> **Exercise material**
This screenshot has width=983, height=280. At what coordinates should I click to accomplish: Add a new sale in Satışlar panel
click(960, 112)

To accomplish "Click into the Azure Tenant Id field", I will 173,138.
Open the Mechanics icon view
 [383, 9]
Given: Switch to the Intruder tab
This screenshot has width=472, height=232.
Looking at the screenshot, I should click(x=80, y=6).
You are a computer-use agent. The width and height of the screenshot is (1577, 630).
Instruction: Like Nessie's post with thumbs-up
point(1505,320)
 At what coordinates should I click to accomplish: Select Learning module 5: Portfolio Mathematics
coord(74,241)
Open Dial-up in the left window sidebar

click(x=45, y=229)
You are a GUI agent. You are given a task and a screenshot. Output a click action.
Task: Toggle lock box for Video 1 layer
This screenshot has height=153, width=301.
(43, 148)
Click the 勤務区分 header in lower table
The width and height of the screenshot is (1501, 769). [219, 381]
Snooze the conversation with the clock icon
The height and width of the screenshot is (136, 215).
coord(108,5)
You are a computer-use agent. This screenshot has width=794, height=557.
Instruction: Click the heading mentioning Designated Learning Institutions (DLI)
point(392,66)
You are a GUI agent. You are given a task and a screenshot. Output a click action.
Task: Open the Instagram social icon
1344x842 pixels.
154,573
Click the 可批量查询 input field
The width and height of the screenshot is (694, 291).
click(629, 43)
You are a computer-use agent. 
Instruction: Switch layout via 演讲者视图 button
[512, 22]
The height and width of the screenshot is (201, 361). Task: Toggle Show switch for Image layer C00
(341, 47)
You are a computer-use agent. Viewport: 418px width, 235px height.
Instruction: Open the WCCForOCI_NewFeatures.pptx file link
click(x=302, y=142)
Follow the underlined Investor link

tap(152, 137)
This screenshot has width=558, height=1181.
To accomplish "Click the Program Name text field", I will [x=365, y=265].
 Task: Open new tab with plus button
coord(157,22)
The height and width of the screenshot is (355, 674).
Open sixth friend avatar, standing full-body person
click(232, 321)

> **Exercise aim**
Every line of the records containing the word "will" must appear in the answer.

> **Solution to the exercise**
To accomplish "Click into the Azure Tenant Id field", I will 173,138.
To accomplish "Click the Program Name text field", I will [x=365, y=265].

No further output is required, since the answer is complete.